**PAGINATEKST:**
━━━━━━━━━━

De Raad komt tot de volgende beoordeling.
4.1.
Op grond van artikel 6 van het Zorgindicatiebesluit (Zib) wordt, voor zover dit voor het nemen van een indicatiebesluit van belang is, onderzoek verricht naar:
a. de algemene gezondheidstoestand van de zorgvrager;
b. de beperkingen die de zorgvrager in zijn functioneren ondervindt als gevolg van een somatische, psychogeriatrische of psychiatrische aandoening of beperking, of een verstandelijke, lichamelijke of zintuiglijke handicap;
c. de woning en de woonomgeving van de zorgvrager;
d. het psychisch en sociaal functioneren van de zorgvrager;
e. de sociale omstandigheden van de zorgvrager;
f. de aard en de omvang van de aan de zorgvrager geboden professionele en niet-professionele hulp en zorg en de mogelijkheden tot continuering en uitbreiding daarvan;
g. welk cliëntprofiel het beste bij de zorgvrager past.
4.2.
De vraag ligt voor of CIZ met het onderzoek dat is verricht heeft voldaan aan de onderzoeksplicht zoals neergelegd in artikel 6 van het Zib. De Raad beantwoordt die vraag ontkennend. Daarbij neemt de Raad het volgende in aanmerking.
4.3.
In zijn brief van 13 juli 2011 schrijft psycholoog Plaisier van het Ikazia ziekenhuis aan CIZ dat appellante sinds 1995 bij hem bekend is. Als diagnose is door hem en zijn collega psychiater Kalidien gesteld: angst- en stemmingsproblematiek bij een voorgeschiedenis van verwaarlozing, mishandeling en familiale stressfactoren. Naast de reële somatische problematiek bestaat bij appellante de neiging om psychische/emotionele problematiek te somatiseren.
4.4.
In haar brief van 10 augustus 2011 schrijft psycholoog Hengst van Bavo aan de huisarts naar aanleiding van een op 29 juni 2011 bij appellante verricht onderzoek de volgende diagnose te hebben vastgesteld: angststoornis, posttraumatische stressstoornis en depressieve stoornis. Er worden trekken van een borderline persoonlijkheidsstoornis waargenomen. De benoemde cognitieve stoornissen vergeetachtigheid en straatvrees uit de (hetero) anamnese lijkend passend bij de psychiatrische problematiek. Appellante leeft in een sociaal isolement, wordt geheel in beslag genomen door opdringende herbelevingen en is passief tot deelname aan activiteiten.
4.5.

━━━━━━━━━━

**AANGELEVERDE VERMELDINGEN:**

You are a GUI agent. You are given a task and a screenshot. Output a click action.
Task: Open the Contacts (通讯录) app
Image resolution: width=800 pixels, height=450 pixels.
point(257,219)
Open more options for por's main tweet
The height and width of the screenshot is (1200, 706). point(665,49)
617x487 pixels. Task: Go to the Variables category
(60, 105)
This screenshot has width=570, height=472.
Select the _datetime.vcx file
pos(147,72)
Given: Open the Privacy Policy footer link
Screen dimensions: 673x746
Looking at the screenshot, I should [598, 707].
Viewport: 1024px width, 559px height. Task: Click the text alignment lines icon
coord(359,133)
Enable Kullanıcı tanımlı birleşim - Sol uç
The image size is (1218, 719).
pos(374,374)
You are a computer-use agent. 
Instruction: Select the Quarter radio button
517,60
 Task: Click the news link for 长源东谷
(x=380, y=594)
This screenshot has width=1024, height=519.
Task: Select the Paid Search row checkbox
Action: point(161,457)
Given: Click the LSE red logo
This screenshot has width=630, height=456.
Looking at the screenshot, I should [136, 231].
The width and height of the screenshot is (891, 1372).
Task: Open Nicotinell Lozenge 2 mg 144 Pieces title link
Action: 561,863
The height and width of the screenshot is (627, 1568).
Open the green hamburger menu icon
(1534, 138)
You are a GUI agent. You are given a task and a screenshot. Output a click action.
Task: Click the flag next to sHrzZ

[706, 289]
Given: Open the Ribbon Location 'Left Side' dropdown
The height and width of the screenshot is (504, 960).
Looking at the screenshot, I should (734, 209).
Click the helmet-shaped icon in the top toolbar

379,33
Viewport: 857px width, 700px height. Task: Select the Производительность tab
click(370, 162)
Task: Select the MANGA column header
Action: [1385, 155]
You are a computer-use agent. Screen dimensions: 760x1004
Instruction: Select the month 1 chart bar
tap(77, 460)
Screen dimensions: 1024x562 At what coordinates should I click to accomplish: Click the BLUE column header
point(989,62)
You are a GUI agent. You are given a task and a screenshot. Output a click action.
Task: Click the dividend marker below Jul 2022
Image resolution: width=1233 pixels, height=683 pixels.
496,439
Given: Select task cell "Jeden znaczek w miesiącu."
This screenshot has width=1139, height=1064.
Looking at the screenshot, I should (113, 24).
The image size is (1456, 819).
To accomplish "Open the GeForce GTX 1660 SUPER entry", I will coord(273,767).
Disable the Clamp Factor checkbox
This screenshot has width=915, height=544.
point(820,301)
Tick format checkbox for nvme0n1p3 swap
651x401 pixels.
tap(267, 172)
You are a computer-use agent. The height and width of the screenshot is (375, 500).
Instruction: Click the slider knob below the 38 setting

━━━━━━━━━━

**OPDRACHT 1:**
Beantwoord de volgende vragen aan de hand van de paginatekst.
(a) Sinds welk jaar is appellante bekend bij psycholoog Plaisier?
(b) Op welke datum is bij appellante het onderzoek verricht dat psycholoog Hengst in haar brief noemt?
(c) Op grond van welk artikel van het Zorgindicatiebesluit wordt het onderzoek verricht?
**OPDRACHT 2:**
Vervang in de paginatekst "onderzoeksplicht" door "zorgvuldigheidsplicht" en geef het gedeelte opnieuw weer dat begint bij de woorden "De vraag ligt" en eindigt na "volgende in aanmerking.".
**OPDRACHT 3:**
Vertaal de volgende zin uit de paginatekst in het Engels: "Appellante leeft in een sociaal isolement, wordt geheel in beslag genomen door opdringende herbelevingen en is passief tot deelname aan activiteiten."
De vermeldingen spelen hierbij geen enkele rol.

**ANTWOORD 1:**
(a) Sinds 1995.
(b) Op 29 juni 2011.
(c) Artikel 6.

**ANTWOORD 2:**
De vraag ligt voor of CIZ met het onderzoek dat is verricht heeft voldaan aan de zorgvuldigheidsplicht zoals neergelegd in artikel 6 van het Zib. De Raad beantwoordt die vraag ontkennend. Daarbij neemt de Raad het volgende in aanmerking.

**ANTWOORD 3:**
The appellant lives in social isolation, is wholly absorbed by intrusive re-experiencing, and is passive about taking part in activities.